「…すぐそこだよー!」


「ん、最上くん。ケガの手当てするから今から家に来てください」


「…おもしろそーだし、いいよ。着いていってやる」


快く受け入れてくれた最上くん。

良かった…。

でも、警戒心薄いな……大丈夫かな?


「朔羅さん、その方は?」


敵意を露わにする運転手兼ボディーガードの詩乃(しの)。

最上くんまで警戒しちゃったじゃん…。

詩乃の睨みはかなり怖いからなー。


「クラスメイト兼怪我人。
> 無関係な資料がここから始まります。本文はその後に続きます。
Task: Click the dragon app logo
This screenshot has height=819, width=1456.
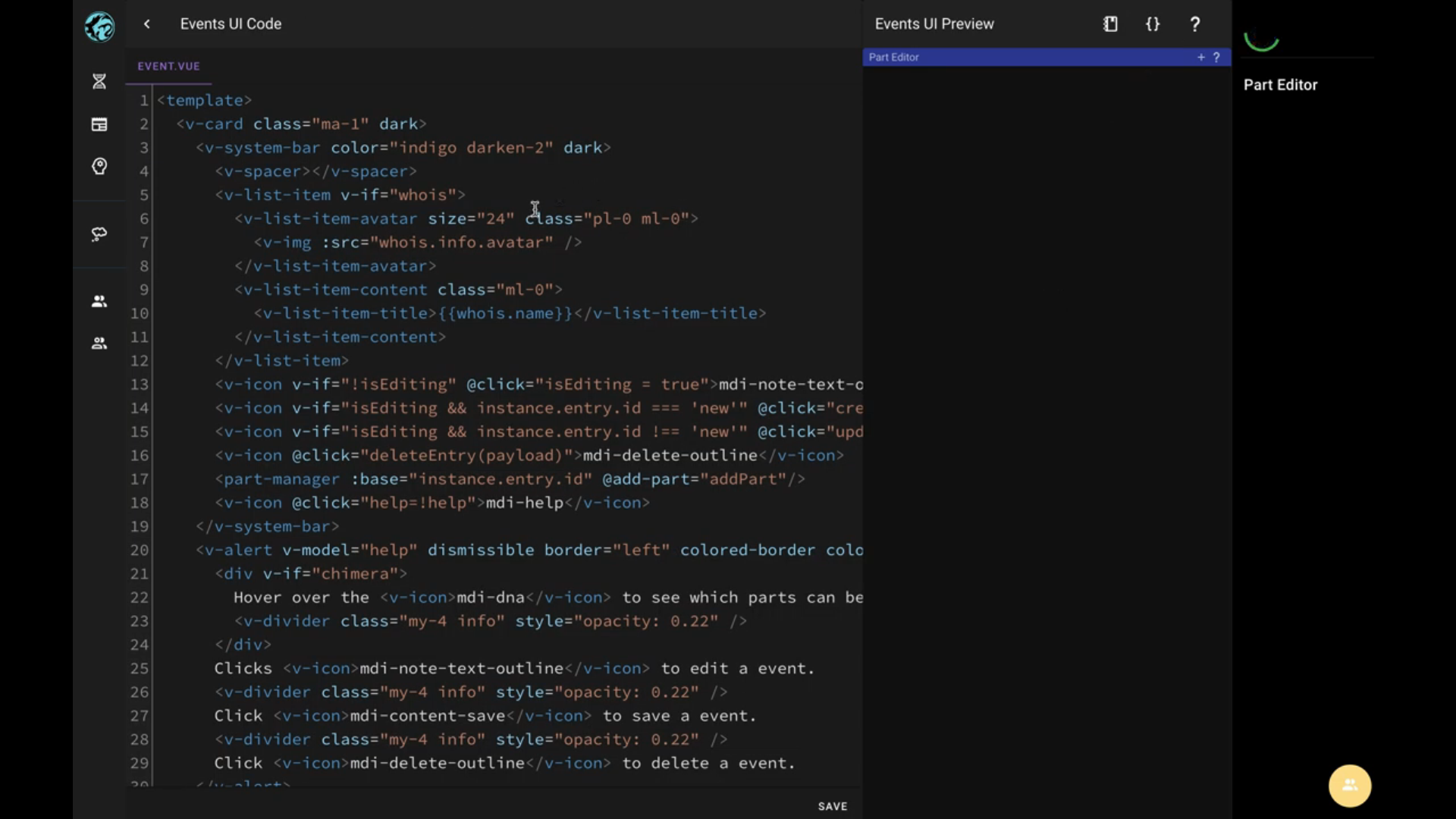Action: point(99,27)
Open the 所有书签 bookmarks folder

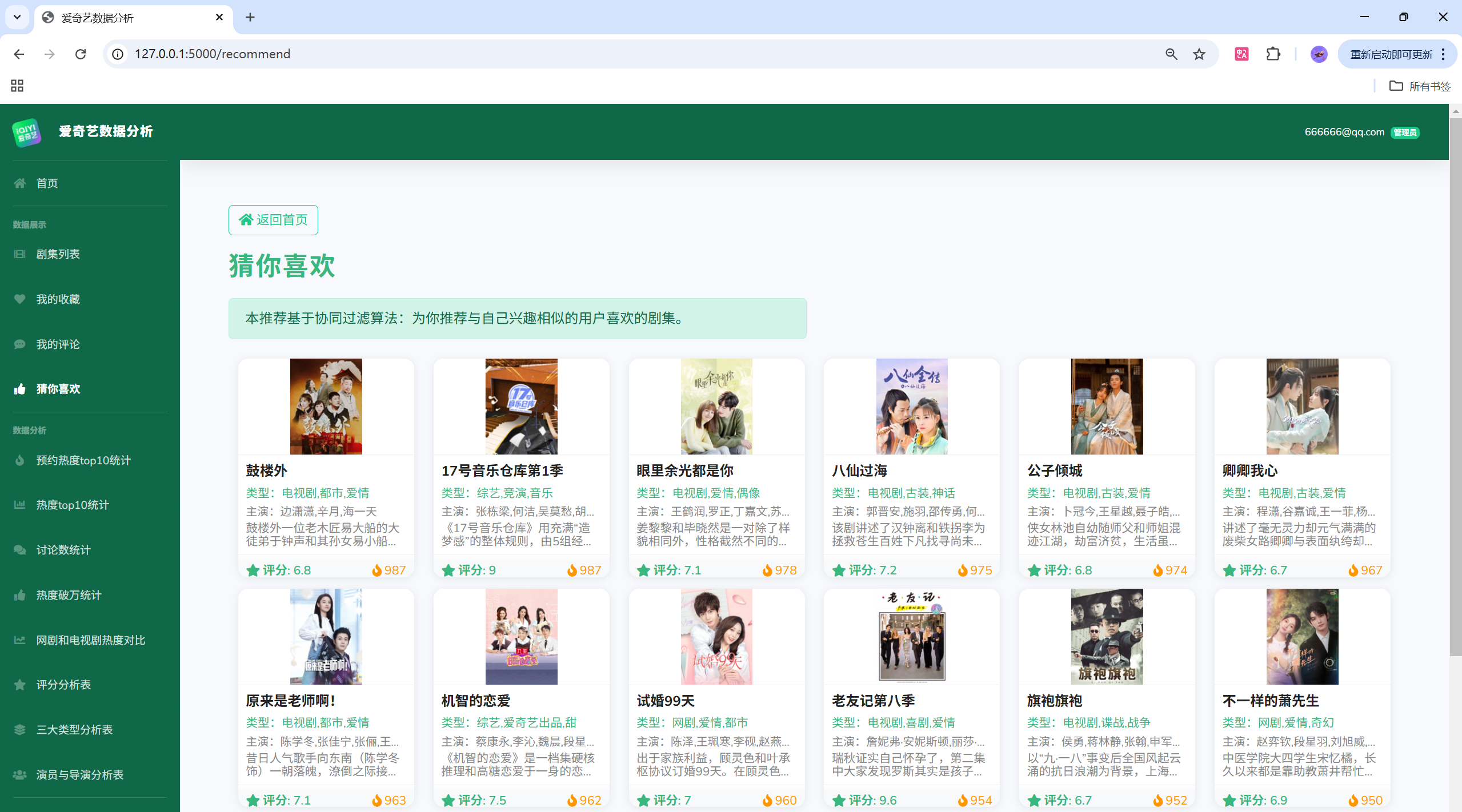(x=1420, y=86)
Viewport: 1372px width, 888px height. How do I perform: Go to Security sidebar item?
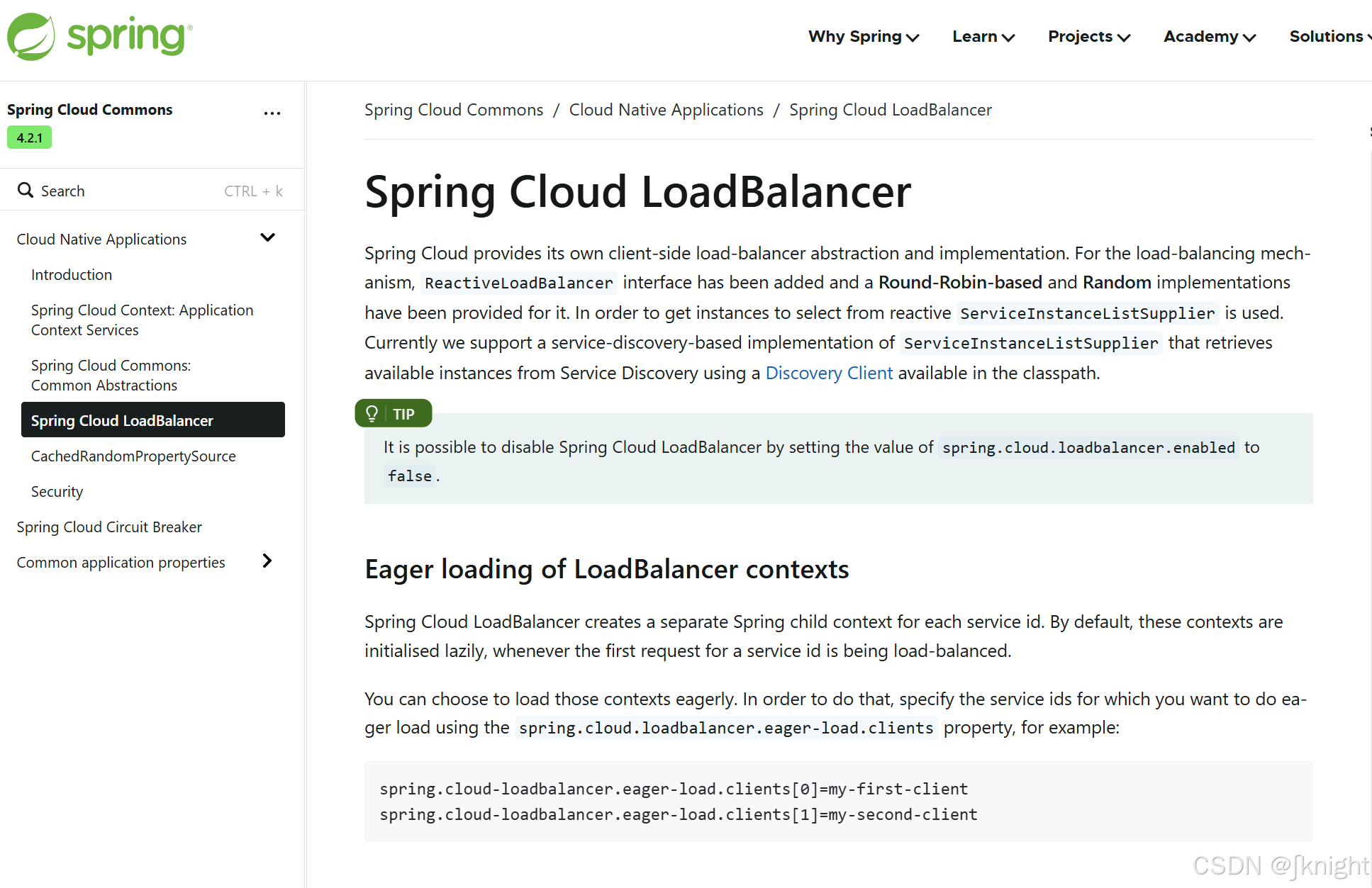click(57, 492)
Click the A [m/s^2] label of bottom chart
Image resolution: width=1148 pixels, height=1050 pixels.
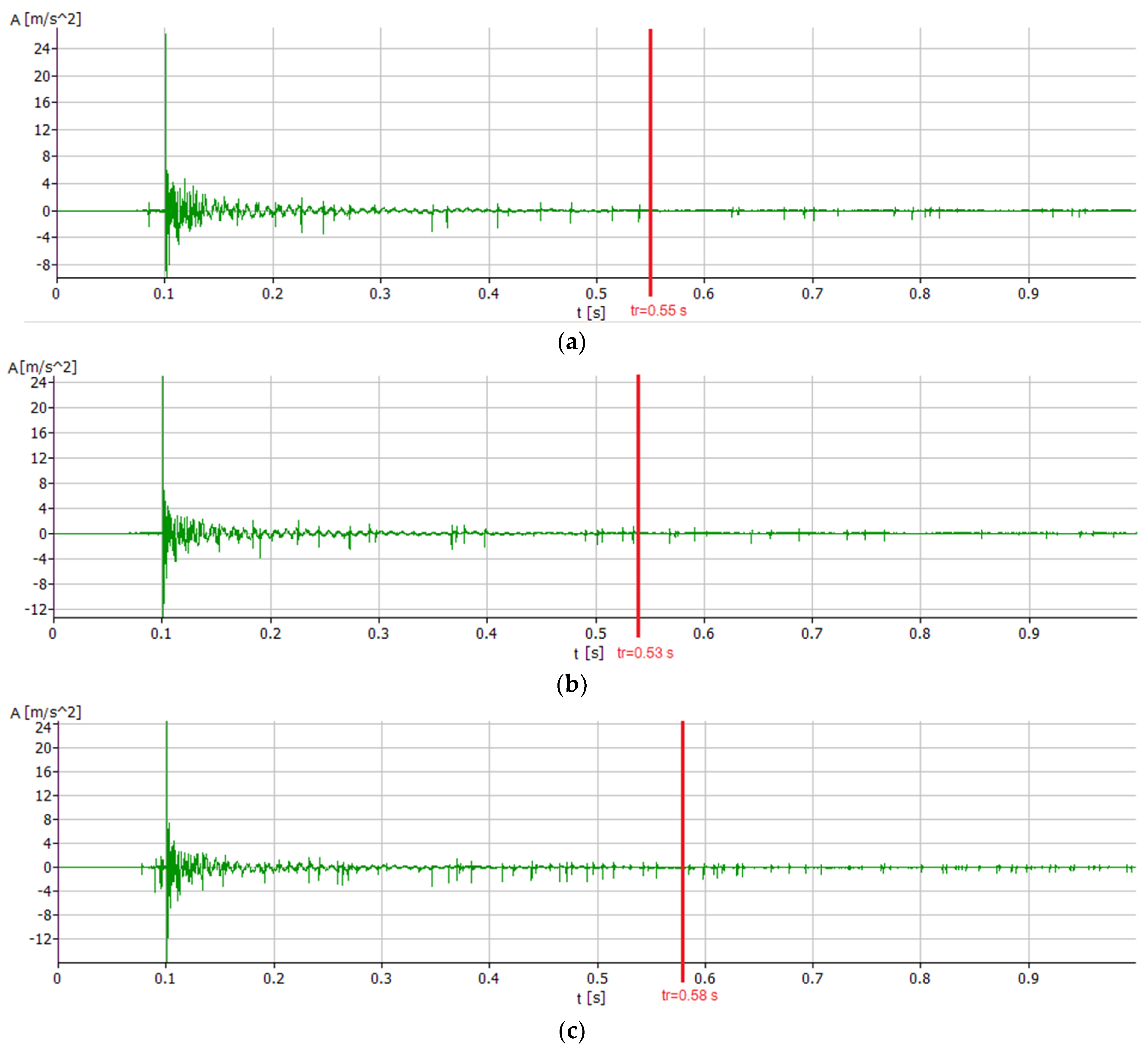click(x=46, y=713)
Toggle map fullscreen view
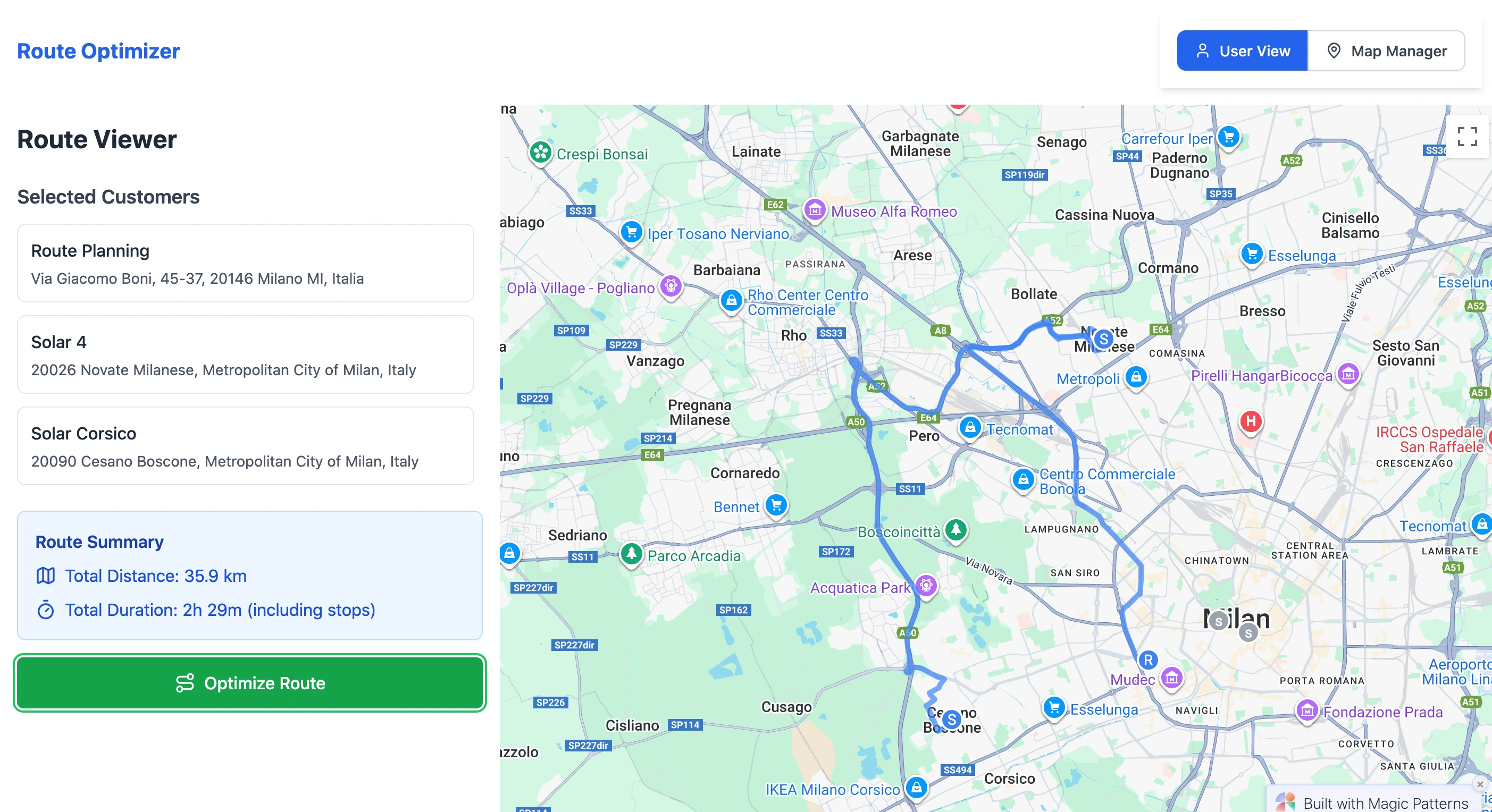The width and height of the screenshot is (1492, 812). click(1466, 137)
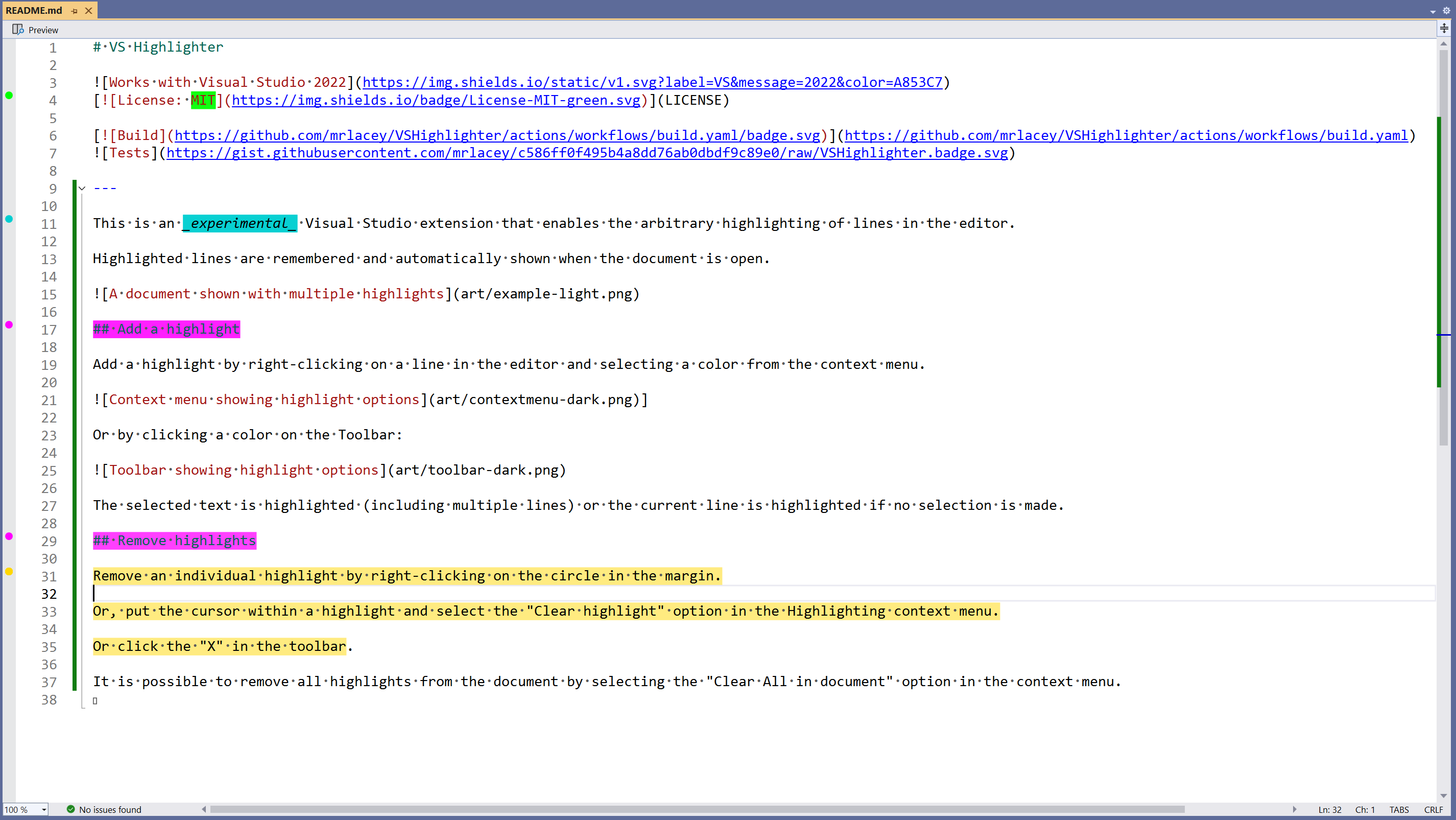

最上くん、この人は幼なじみのお兄さんの紬(つむぎ) 詩乃」


「ぶっっ、クラスメイト兼怪我人って…ッ」


お腹を抱えて笑いました最上くんを、無理矢理車の中に入れた。


「笑わないでよ!…美波、寝といていいからね。詩乃、出発して」


「はーい」


カーブミラー越しに見えた詩乃の顔は笑っていた。

もうっ!みんなしてっ。


「…そいつ、寝んの早いな」


私の隣で眠っている美波に指を指しながら言った。

あー、うん。


「美波は12時間寝ないとだからね〜」


スラスラと嘘が言える自分に感心する。